*REQUIREMENT*:
In the records below, find the line with "Instruction: Check TSDR"; retype that line and all the following lines through the end, exactly, and add nothing.

*STUDY MATERIAL*:
────────────────
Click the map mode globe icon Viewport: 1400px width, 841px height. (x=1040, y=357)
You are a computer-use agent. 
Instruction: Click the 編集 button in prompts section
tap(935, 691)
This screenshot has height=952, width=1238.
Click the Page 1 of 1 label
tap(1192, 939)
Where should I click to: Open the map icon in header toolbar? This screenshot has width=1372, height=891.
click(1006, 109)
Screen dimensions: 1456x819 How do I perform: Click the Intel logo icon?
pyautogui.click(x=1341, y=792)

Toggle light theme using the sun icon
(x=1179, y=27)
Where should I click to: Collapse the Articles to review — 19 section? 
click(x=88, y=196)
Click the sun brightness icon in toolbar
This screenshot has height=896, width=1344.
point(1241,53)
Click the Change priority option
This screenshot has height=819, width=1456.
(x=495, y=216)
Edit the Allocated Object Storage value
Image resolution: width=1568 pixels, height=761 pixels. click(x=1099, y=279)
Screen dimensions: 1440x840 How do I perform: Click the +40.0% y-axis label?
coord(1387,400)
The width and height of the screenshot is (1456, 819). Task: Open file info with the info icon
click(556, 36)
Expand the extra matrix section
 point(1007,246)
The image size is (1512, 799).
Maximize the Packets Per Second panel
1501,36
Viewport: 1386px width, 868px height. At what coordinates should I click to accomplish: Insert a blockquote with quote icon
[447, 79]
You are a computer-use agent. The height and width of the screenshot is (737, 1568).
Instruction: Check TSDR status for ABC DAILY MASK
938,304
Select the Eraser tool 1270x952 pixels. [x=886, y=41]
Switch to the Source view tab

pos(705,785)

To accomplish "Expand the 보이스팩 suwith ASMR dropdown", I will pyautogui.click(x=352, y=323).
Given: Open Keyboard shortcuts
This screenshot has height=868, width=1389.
────────────────
*ANSWER TO THIS PROBLEM*:
Instruction: Check TSDR status for ABC DAILY MASK
938,304
Select the Eraser tool 1270x952 pixels. [x=886, y=41]
Switch to the Source view tab

pos(705,785)

To accomplish "Expand the 보이스팩 suwith ASMR dropdown", I will pyautogui.click(x=352, y=323).
Given: Open Keyboard shortcuts
This screenshot has height=868, width=1389.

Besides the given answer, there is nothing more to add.